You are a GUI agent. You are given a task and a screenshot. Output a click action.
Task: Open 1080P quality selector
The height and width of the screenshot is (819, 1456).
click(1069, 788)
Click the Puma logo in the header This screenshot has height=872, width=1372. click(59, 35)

- - -

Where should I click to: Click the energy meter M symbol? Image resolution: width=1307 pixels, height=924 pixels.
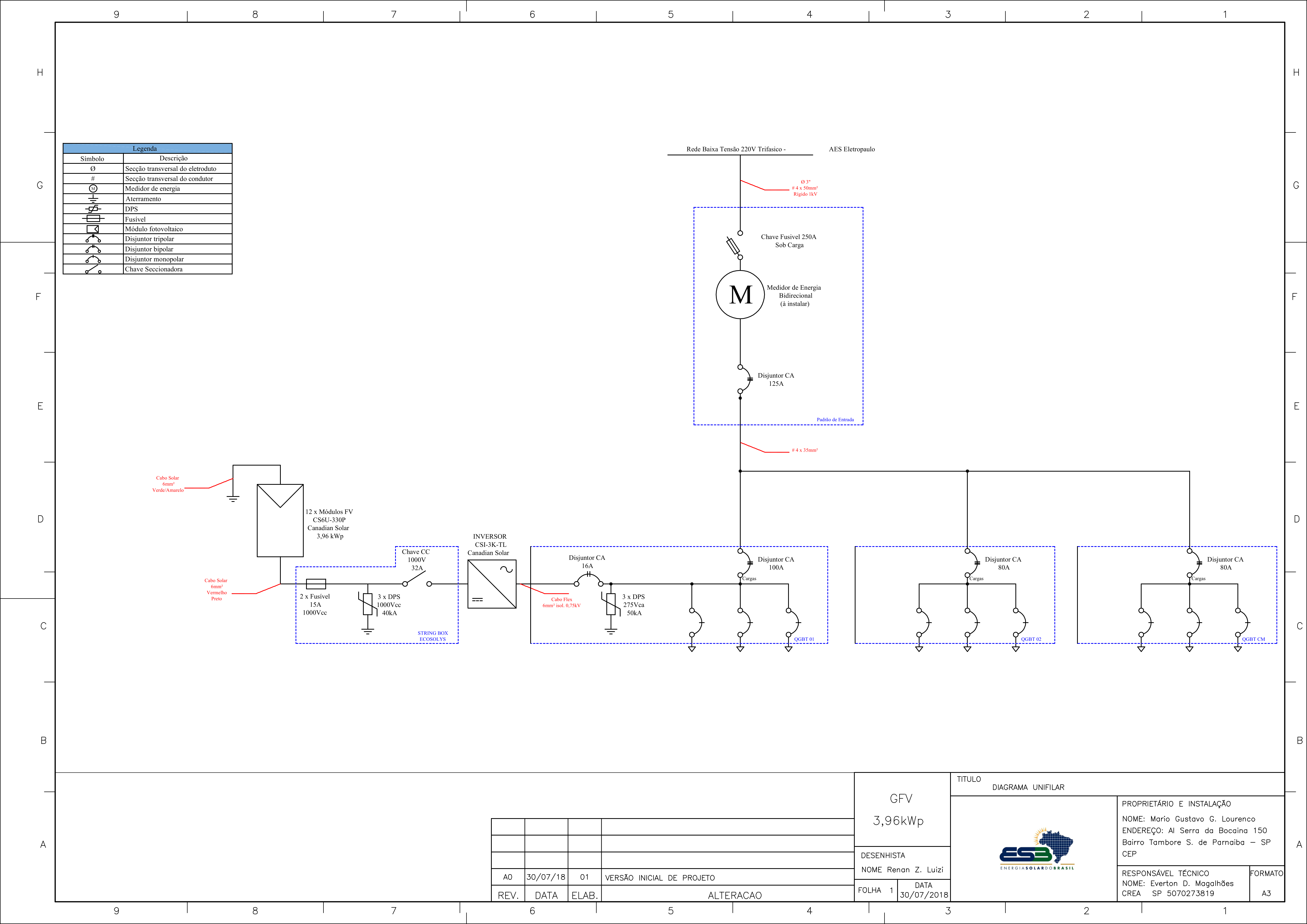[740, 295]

- - -

* Exercise requirements
Only the lines above starting with the one with "The height and" and going through the one with "Click the Puma" are to be copied, word for word and with both ends kept.

* Answer below
The height and width of the screenshot is (819, 1456).
click(1069, 788)
Click the Puma logo in the header This screenshot has height=872, width=1372. click(59, 35)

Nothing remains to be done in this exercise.